Calibration and Validation
ESA scientists carry-out regular accuracy assessments of satellite data products. The derived ECVs are compared with independent field measurements and model simulations results. These comparisons have two purposes: (i) to adjust the data values to remove systematic biases, if any, and (ii) to estimate the quality of the derived ECVs (this is called validation), which is required by both climate science and modelling communities. Validation addresses the question: how good is this dataset? It involves comparing pixel-level values with reliable in-situ field measurements from around the world. There are now advanced statistical methods for estimating accuracy and dealing with scaling errors. As a data producer, ESA is undertaking major efforts to help standardise the validation process, working closely with GCOS and the Committee on Earth Observation Satellites (CEOS) to establish good practice protocols.
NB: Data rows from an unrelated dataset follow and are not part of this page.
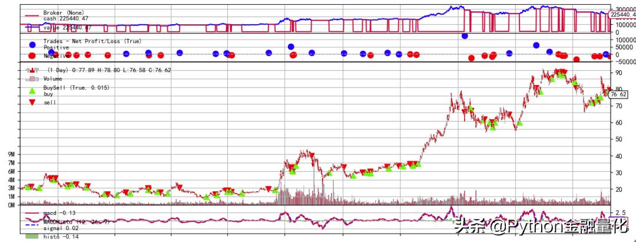
Task: Select the 'BuySell (True, 0.015)' label
Action: click(x=77, y=87)
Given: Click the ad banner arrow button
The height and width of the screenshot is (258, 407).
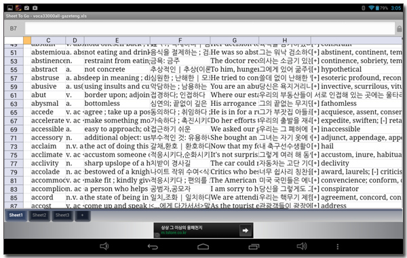Looking at the screenshot, I should 246,230.
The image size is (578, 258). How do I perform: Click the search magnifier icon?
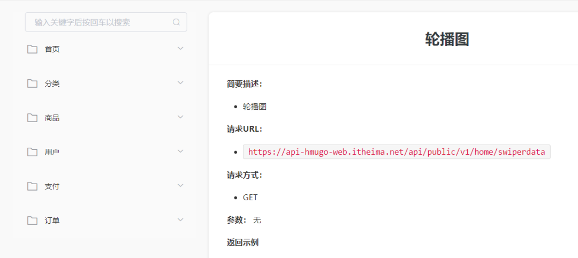(176, 22)
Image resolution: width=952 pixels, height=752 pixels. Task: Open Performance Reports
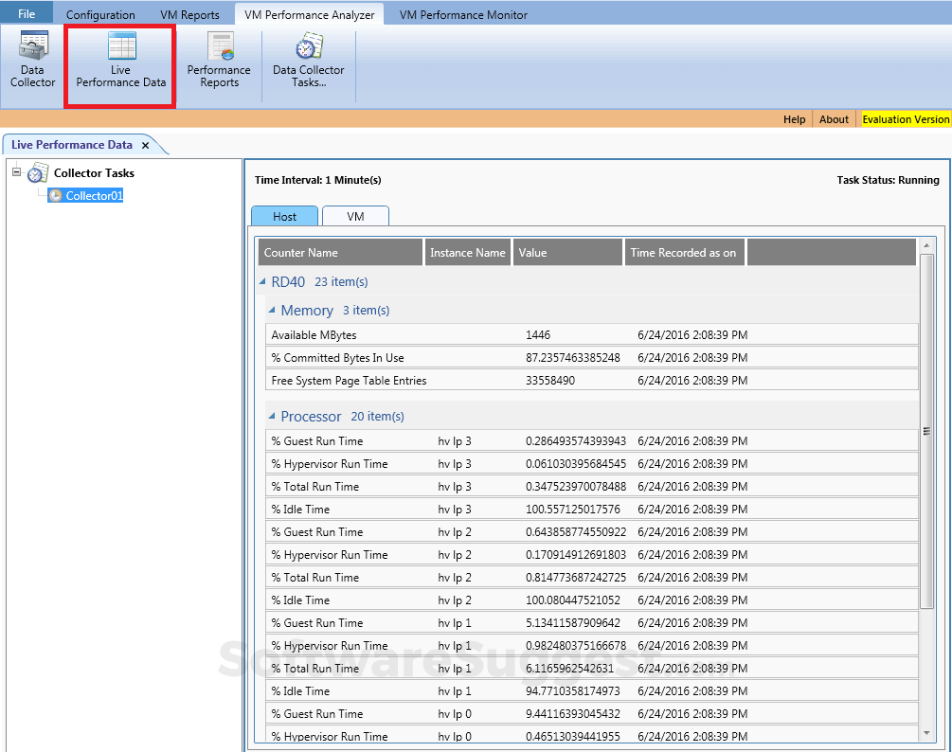click(x=219, y=62)
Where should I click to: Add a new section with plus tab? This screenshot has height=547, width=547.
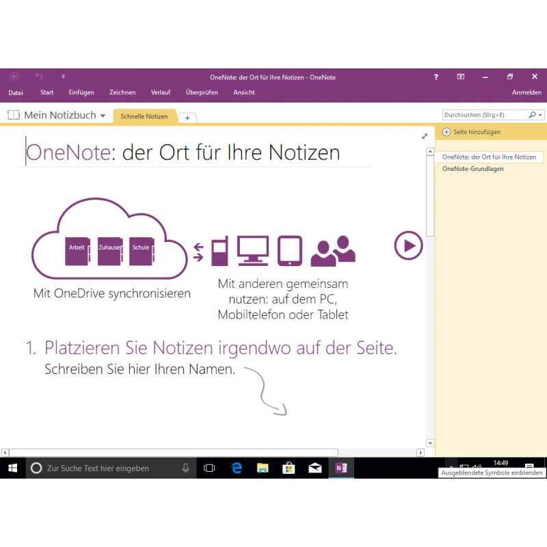click(187, 118)
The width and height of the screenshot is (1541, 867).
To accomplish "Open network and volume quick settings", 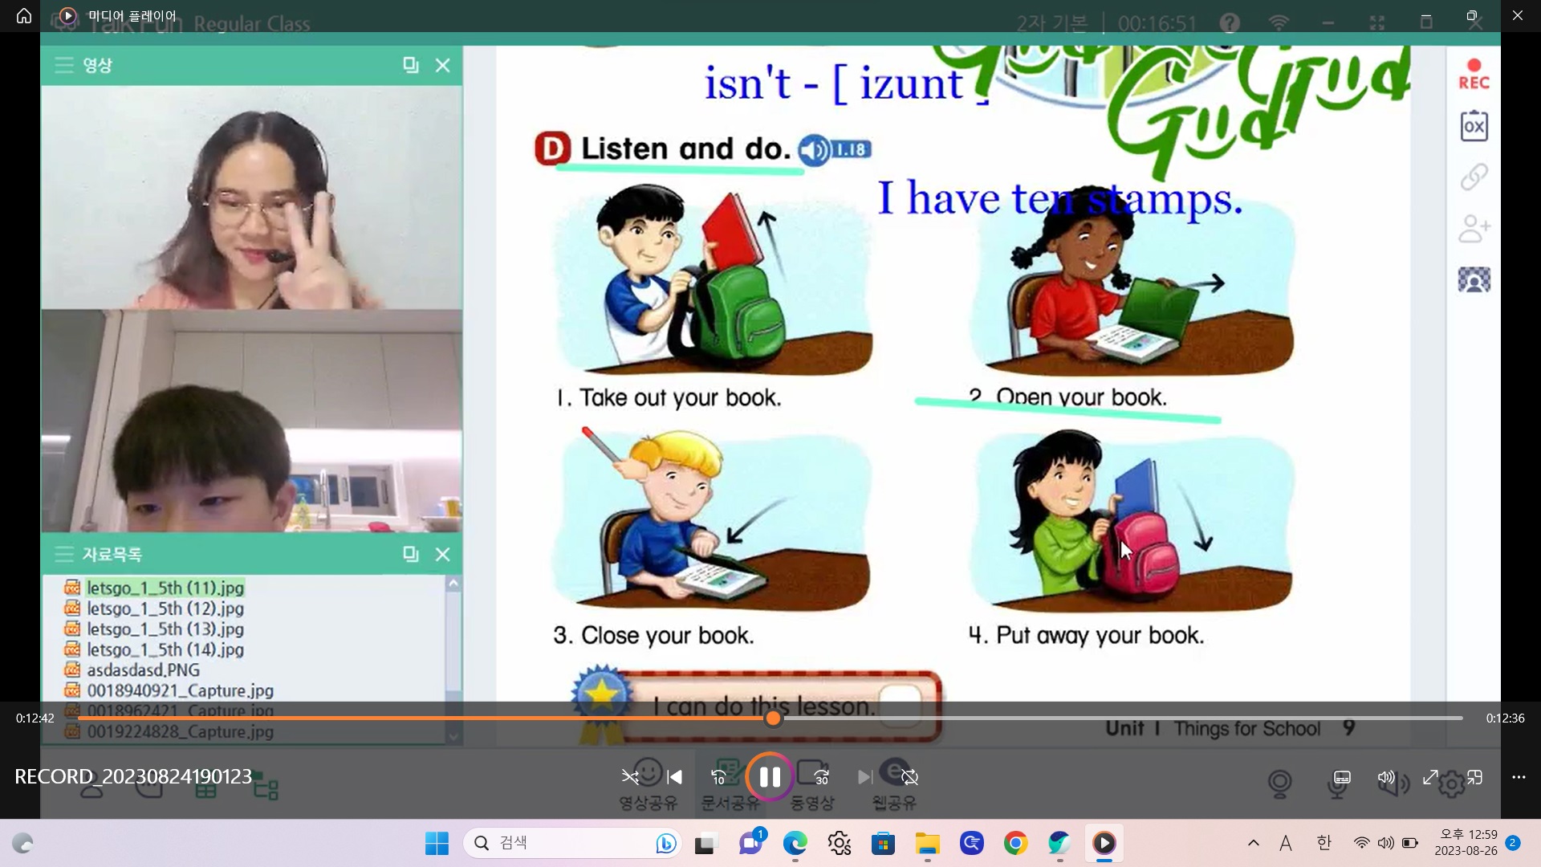I will pyautogui.click(x=1385, y=843).
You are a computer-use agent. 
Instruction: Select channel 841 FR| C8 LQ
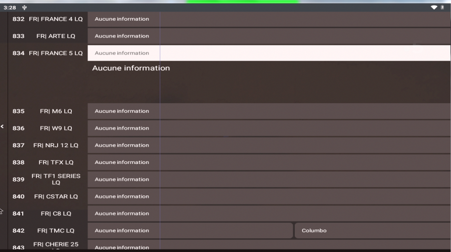tap(48, 214)
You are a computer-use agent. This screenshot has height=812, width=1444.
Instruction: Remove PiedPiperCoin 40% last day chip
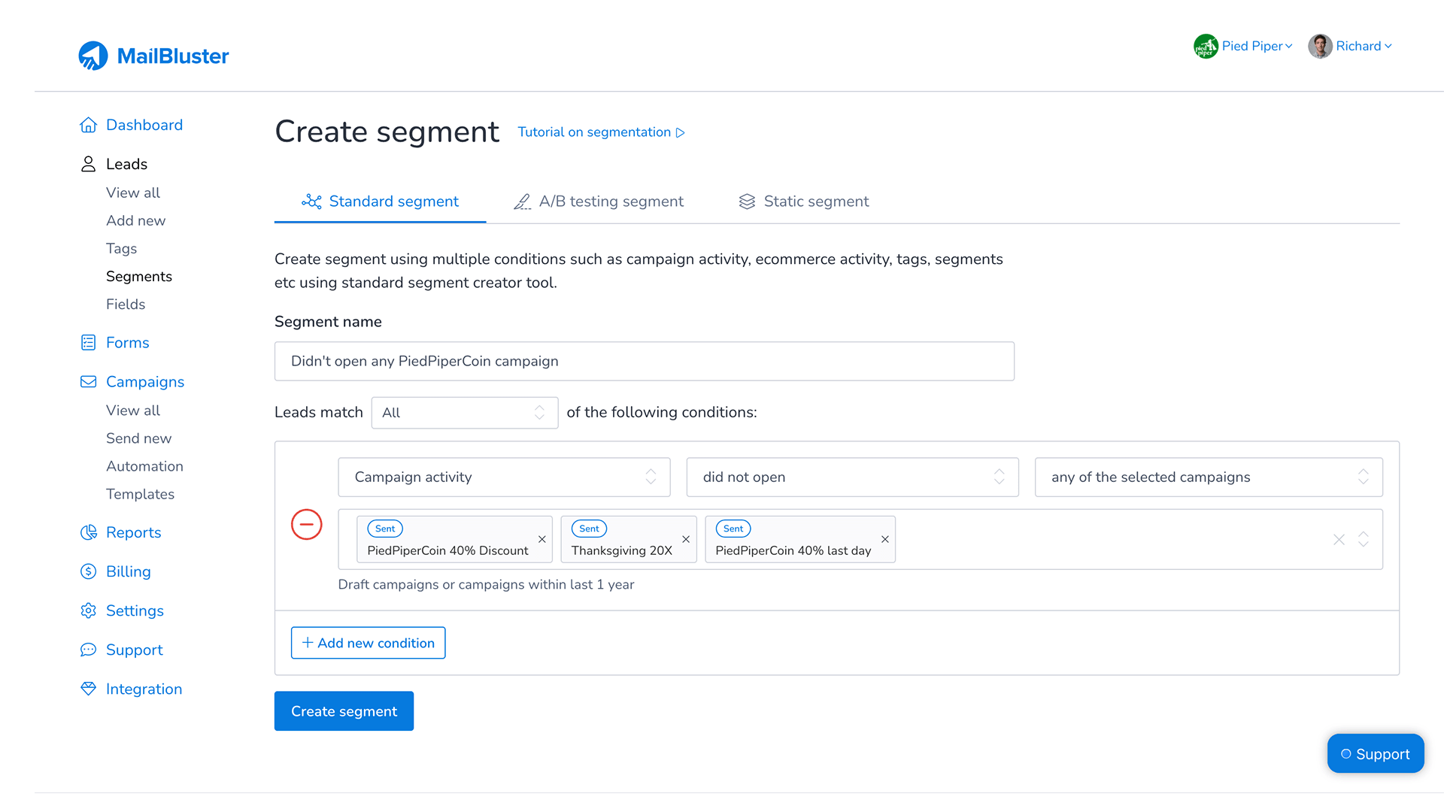[x=885, y=539]
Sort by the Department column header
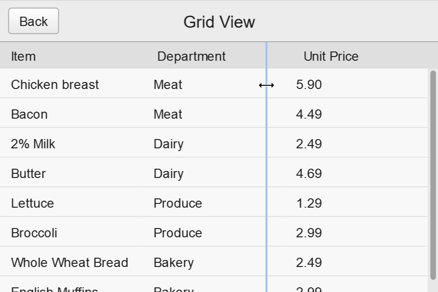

Calibration is the process of quantitatively defining a sensor’s response to known and controlled signal inputs. In passive techniques for satellite Earth observation, calibration is carried out on the satellite platform itself. For example, during the process of measuring surface temperature, infrared radiation emanating from a scene on the Earth’s surface arrives at a sensor, filters through the sensor optics and is detected as a voltage signal that is converted to counts. The scene counts are calibrated against reference targets of known temperature, called black bodies, which emit radiation with a specific spectrum with a temperature-dependent peak wavelength. Therefore, the calibration enables scene counts can be converted into a brightness temperature measurement.
Calibration and validation are important parts of the production of high-quality, reliable datasets.
All CCI's ECV datasets are fully validated and have high levels of traceability and consistency, including quantitative estimates of uncertainty required by both climate science and modelling communities.